TEMPO.CO, Jakarta - Indonesia mendorong reformasi di badan Dewan Keamanan PBB, DK PBB karena dinilai sudah tidak sesuai lagi dengan situasi dan tantangan saat ini.
Menurut Direktur Jenderal Kerja Sama Multilateral Kementerian Luar Negeri Febrian Alphyanto Ruddyard, perlu ada reformasi di DK PBB yang arsitekturnya dibangun tahun 1945.
Dan, reformasi ini tidak lagi sekadar ucapan atau keinginan, karena sudah berjalan dengan pendekatan negosiasi informal.
"Kami ingin Indonesia ikut mendukung proses reformasi sementara kita ada di dalam (Indonesia saat ini menjadi anggota tidak tetap DK PBB). Kita tahu situasi di dalam," kata Ruddyard dalam kepada wartawan saat memaparkan capaian diplomasi multilateral Indonesia 2019 dan proyeksi program flagship 2020 di Jakarta, Senin, 16 Desember 2019.
Ruddyard menjelaskan, ada 5 masalah penting yang sudah disepakati untuk reformasi DK PBB. Kelima masalah ini harus dibahas dalam satu paket.

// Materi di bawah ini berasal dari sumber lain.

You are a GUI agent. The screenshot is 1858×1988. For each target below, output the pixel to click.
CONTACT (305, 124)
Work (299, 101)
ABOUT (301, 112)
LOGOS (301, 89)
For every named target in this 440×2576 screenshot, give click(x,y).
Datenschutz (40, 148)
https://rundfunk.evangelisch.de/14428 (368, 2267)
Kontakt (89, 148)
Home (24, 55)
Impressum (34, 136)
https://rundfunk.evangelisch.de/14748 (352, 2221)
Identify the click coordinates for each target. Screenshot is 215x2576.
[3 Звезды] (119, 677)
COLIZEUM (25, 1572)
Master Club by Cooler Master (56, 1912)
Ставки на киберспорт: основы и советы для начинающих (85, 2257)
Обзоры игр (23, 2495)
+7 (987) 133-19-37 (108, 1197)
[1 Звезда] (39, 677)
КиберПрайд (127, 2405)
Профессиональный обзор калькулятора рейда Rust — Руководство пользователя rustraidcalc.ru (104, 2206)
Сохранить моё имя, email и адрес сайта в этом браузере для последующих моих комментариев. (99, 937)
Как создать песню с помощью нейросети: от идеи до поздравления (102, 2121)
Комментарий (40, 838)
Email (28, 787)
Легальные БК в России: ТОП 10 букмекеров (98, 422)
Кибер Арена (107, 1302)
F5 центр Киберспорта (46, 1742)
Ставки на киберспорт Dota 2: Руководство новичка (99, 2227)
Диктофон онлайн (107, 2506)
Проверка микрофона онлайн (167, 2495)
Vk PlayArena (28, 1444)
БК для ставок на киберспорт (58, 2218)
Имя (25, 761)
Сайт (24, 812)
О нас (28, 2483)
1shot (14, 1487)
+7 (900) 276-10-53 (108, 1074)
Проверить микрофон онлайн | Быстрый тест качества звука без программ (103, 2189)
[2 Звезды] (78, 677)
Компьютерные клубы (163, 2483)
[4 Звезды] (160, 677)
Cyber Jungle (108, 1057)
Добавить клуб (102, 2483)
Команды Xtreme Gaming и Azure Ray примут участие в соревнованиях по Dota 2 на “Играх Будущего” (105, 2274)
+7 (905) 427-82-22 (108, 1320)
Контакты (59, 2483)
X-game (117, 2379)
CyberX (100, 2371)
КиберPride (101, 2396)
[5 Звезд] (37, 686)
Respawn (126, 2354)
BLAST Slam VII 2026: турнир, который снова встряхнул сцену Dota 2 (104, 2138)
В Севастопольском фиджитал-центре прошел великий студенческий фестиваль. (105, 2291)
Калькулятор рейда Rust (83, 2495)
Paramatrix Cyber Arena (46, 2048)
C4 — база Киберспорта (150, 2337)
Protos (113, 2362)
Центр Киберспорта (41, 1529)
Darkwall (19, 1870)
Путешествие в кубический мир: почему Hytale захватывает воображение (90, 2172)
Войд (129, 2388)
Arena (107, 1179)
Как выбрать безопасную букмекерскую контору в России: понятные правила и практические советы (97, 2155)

Kelima masalah yang sudah disepakati untuk
1. kategori keanggotaan DK PBB, siapa yang menjadi anggota tetap dan yang tidak tetap.
2. Jumlah perwakilan dari setiap kawasan.
3. Hak veto. Sejak awal PBB berdiri tahun 1945, hak veto hanya dimiliki 5 negara yakni Amerika Serikat, Prancis, Inggris, Rusia, dan Cina.
"Ini menarik, veto mau diapakan," kata Ruddyard.
"Masalahnya veto nga bisa diubah, kalau veto diubah berarti harus mengubah Charter (Piagama PBB) dan butuh ratifikasi dari 5 negara besar itu. Hak veto dihapus, tidak masuk akal."
4. Hubungan DK PBB dengan Majelis Umum. Selama ini, jika DK PBB menangani satu isu, maka Majelis Umum PBB tidak boleh lagi membahas isu tersebut.
Sebagai catatan, keduanya memiliki kewenangan mengeluarkan resolusi terhadap satu masalah, namun hanya resolusi yang dikeluarkan DK PBB yang mengikat anggota secara hukum, yakni berupa sanksi terhadap negara yang melanggar aturan yang disepakati PBB.
5. Jumlah anggota DK PBB saat ini 15 negara. Dengan mencermati situasi sekarang, sedang dibahas apakah jumlahnya perlu ditambah misalnya menjadi 22 negara.
Untuk mendorong reformasi DK PBB, Indonesia mengedepankan pembahasan secara informal untuk menemukan titik temu di antara negara-negara yang diajak berdiskusi.
"Diskusi akan berjalan panjang, lama, tidak formal, dan tidak mengarah pada hasil," ujar Ruddyard.
Beberapa tawaran Indonesia terkait dengan 5 masalah yang dihadapi dalam reformasi DK PBB, di antaranya tentang hak veto. Indonesia menawarkan penggunaan hak veto oleh 5 negara besar itu dibatasi untuk isu tertentu saja.
Tentang keanggotaan DK PBB, Indonesia menawarkan gagasan agar anggota tidak tetap dengan kriteria tertentu diberi masa keanggotaan yang lebih lama dibandingkan negara lainnya dan tanpa memiliki hak veto. Negara tersebut akan menjadi penghubung antara 5 negara pemilik hak veto dan anggota tidak tetap yang masa kerjanya hanya 3 tahun.
Ruddyard mengatakan hambatan reformasi DK PBB ini akan datang dari masalah nomor 1 dan 3. Untuk itu, Indonesia dan negara-negara lain yang mendukung reformasi DK PBB memilih melakukan pendekatan secara informal dan sebagai konsekwensinya, butuh waktu lama untuk dapat mewujudkan reformasi DK PBB.